TEXT SHOWN:
☆ ☆ ☆ ☆ ☆ ☆ ☆
Surieck, 10, joined the family when he was just a little over a year old. After many court-facilitated attempts to reunite with his birth mother, she made the ultimate sacrifice and said she knew he would have a better chance at life in Melinda and Melissa’s home and relinquished her parental rights. Surieck has proven to be a daredevil and loves to mountain bike trails with Melissa and wants to try his hand at motocross. He loves American history and learning about the military from Melissa. He has a special way with pets and other children especially babies. Surieck says he hopes to either join the military or perhaps become a veterinarian.
Andy came into the family as an infant straight from Denver Children’s Hospital with a traumatic brain injury from “shaken baby syndrome”. Andy had significant motor challenges and required physical therapy to help him learn to walk. There was not a clear path for how the TBI would affect Andy’s development so Melinda and Melissa had to parent Andy carefully to be sure to get professional therapy as deficits from the TBI emerged. Now 8, Andy is outgoing, incredibly strong athletic and very protective of his family. He loves skateboarding, dancing and loves the drums. His neurologist has said that Andy’s emotional regulation issues and outbursts are direct results of the TBI. Andy is now homeschooled to give him an environment where he can rest as needed when he gets headaches.
The last adopted child to enter Melinda and Melissa’s was Wyatt. He came to the family at six years old via another foster home. Wyatt was diagnosed with a very rare chromosomal disorder, 17Q partial trisomy which results in significant intellectual disability. While he understands that he is different from the other children, he overcomes his setbacks by never giving up, constantly asking questions and using his loving personality to win over all those that he meets. He loves trucks, heavy equipment, really any motorized vehicle and dreams of being a bus driver.
The latest child in Melissa and Melinda’s care is Baby “A” who came to the home at seven weeks old and going through withdrawal from becoming addicted to drugs in utero. While he has had many medical issues, he is now a joyful toddler learning to climb and getting into everything.
The Stevens’ oldest daughter, Emily, has followed her passion to serve her country. Emily is a C-130 loadmaster with the Wyoming Air National Guard. She has been deployed overseas, has traveled to over 15 countries and is a proud big sister to her younger siblings.
When asked about how they manage such a large family, Melinda and Melissa just share that they love their family and cannot imagine their home without any of their children. They are blessed with a wonderful extended family including grandparents and aunts and uncles that love on the children and have developed special relationships with each child. Melinda and Melissa acknowledge that it’s not easy but always say that each day with the family is better than the day before.”
Congratulations to Melinda and Melissa on this remarkable recognition!!! And equally as important, thank you for all the time, love, sweat and hard work on behalf of the Department and the young people’s lives you have forever impacted.
☆ ☆ ☆ ☆ ☆ ☆ ☆
THE DATA:
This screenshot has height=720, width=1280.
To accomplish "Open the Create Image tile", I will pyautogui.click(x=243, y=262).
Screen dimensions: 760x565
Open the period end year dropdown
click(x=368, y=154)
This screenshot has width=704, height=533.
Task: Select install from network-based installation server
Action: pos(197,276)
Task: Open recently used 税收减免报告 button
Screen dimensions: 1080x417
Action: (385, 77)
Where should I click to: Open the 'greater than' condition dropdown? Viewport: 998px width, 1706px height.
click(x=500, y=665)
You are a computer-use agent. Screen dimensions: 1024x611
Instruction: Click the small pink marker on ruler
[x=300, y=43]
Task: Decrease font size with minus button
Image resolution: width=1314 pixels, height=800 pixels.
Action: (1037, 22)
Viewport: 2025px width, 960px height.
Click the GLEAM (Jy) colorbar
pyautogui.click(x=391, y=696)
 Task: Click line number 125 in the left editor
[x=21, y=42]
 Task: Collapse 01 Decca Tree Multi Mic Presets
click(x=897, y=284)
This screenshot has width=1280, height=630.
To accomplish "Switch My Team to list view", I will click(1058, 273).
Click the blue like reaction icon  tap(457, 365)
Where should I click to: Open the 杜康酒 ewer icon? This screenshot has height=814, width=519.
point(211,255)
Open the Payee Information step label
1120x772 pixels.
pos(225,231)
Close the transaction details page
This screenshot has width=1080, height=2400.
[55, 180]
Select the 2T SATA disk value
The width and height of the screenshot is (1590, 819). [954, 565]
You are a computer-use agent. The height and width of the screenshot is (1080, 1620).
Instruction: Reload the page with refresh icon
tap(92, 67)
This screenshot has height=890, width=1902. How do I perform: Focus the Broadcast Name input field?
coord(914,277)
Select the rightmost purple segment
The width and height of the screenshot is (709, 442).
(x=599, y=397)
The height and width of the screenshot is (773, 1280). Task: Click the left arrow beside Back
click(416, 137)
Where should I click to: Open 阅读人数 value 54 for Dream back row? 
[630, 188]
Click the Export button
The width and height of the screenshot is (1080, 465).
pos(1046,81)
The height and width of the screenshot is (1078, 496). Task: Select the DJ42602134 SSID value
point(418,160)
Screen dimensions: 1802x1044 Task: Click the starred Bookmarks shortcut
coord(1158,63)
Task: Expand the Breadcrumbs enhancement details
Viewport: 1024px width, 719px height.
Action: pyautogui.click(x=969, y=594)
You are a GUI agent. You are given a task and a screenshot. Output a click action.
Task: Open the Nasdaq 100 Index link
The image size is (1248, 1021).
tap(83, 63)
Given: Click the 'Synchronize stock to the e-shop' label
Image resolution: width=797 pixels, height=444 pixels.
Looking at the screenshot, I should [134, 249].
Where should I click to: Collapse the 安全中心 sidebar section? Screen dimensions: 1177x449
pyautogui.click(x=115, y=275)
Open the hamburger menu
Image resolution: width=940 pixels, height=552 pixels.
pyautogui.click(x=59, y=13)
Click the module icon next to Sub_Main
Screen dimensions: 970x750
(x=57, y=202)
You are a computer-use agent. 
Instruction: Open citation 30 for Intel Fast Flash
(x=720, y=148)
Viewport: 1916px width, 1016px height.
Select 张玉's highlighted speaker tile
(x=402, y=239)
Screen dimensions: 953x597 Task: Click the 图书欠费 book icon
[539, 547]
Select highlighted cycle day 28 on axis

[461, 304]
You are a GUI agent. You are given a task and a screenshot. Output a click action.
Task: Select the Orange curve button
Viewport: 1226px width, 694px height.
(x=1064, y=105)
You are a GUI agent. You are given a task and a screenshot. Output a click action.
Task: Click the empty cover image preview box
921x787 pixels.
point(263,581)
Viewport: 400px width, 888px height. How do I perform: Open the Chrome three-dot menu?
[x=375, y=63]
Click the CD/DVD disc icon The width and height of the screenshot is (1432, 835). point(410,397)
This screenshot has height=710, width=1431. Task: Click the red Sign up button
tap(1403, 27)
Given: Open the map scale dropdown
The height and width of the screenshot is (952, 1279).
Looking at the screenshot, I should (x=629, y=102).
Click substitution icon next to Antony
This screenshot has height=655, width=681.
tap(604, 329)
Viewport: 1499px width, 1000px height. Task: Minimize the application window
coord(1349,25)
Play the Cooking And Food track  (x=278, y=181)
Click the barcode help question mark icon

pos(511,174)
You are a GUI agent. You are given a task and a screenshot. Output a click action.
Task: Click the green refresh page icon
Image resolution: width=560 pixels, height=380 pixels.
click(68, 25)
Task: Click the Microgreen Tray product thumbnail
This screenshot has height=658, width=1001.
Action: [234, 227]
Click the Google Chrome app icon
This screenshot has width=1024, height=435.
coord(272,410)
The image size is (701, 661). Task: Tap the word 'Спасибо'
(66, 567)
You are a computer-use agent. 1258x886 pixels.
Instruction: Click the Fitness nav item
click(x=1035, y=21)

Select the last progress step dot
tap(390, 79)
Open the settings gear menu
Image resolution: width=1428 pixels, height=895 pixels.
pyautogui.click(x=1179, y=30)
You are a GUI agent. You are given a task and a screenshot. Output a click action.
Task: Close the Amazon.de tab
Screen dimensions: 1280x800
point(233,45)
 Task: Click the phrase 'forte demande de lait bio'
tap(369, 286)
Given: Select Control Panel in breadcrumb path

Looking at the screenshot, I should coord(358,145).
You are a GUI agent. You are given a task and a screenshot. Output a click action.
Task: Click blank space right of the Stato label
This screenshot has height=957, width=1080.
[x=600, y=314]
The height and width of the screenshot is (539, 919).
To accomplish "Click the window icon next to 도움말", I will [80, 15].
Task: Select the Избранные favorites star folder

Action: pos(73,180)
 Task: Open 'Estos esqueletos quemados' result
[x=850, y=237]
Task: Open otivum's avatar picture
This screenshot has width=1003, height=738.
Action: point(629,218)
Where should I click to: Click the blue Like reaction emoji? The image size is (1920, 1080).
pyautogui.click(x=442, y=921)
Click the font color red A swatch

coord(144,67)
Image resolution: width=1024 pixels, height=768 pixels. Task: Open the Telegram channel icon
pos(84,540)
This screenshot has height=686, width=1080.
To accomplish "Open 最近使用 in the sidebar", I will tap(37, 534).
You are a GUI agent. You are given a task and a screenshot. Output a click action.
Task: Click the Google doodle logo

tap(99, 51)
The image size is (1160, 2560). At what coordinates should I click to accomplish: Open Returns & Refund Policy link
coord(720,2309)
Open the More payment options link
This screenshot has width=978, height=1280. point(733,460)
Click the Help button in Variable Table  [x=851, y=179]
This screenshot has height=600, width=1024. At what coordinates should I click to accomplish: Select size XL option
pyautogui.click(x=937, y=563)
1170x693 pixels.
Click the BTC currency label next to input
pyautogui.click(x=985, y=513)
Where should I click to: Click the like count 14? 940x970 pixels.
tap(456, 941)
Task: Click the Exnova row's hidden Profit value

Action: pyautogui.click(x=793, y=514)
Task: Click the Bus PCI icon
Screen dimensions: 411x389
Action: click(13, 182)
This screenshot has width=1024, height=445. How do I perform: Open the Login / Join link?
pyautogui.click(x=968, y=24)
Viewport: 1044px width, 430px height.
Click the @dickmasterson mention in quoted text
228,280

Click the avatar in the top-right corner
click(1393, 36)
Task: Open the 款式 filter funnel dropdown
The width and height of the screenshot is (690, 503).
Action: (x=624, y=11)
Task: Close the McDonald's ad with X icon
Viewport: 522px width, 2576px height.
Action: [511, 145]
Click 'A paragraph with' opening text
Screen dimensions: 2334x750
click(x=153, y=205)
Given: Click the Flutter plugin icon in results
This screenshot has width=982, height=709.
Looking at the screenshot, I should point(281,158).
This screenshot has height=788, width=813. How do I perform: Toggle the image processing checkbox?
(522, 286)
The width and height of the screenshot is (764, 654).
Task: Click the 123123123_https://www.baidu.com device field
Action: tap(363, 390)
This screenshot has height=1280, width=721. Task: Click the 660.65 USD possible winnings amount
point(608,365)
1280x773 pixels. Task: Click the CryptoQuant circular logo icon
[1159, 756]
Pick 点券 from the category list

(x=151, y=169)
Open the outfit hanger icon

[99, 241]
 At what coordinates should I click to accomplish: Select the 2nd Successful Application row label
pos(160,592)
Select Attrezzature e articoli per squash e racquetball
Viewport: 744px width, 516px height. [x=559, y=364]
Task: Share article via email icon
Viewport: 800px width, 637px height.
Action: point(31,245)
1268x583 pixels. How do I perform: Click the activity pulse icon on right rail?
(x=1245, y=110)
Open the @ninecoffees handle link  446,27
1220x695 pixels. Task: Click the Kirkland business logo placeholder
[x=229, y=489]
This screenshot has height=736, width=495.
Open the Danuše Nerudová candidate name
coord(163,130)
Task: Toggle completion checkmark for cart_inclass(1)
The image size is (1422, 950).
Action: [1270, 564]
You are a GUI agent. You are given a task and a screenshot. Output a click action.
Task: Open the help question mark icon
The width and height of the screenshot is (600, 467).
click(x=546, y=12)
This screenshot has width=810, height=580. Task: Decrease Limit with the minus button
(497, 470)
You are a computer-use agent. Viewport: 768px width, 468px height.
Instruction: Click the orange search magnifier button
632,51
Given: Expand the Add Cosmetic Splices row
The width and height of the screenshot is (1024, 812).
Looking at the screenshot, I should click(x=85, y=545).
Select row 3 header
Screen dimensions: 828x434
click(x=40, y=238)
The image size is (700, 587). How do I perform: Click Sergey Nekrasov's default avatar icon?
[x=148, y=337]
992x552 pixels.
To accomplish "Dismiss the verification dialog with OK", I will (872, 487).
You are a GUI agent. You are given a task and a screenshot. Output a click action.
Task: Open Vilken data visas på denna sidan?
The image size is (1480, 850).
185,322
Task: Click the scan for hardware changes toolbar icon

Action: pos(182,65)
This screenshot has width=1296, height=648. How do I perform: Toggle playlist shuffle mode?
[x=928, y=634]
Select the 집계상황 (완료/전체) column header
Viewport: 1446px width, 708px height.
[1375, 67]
☆ ☆ ☆ ☆ ☆ ☆ ☆
WORK TO COMPLETE:
- A) In the text about Melinda and Melissa's family, which children each get a paragraph of their own? List them by the names the text uses.
- B) According to the text about Melinda and Melissa's family, why is Andy now homeschooled?
The lines above are separate material and have no connection to the text about Melinda and Melissa's family.

EXPECTED RESPONSES:
- A)
Surieck
Andy
Wyatt
Baby "A"
Emily

- B) Homeschooling gives Andy an environment where he can rest when he gets headaches.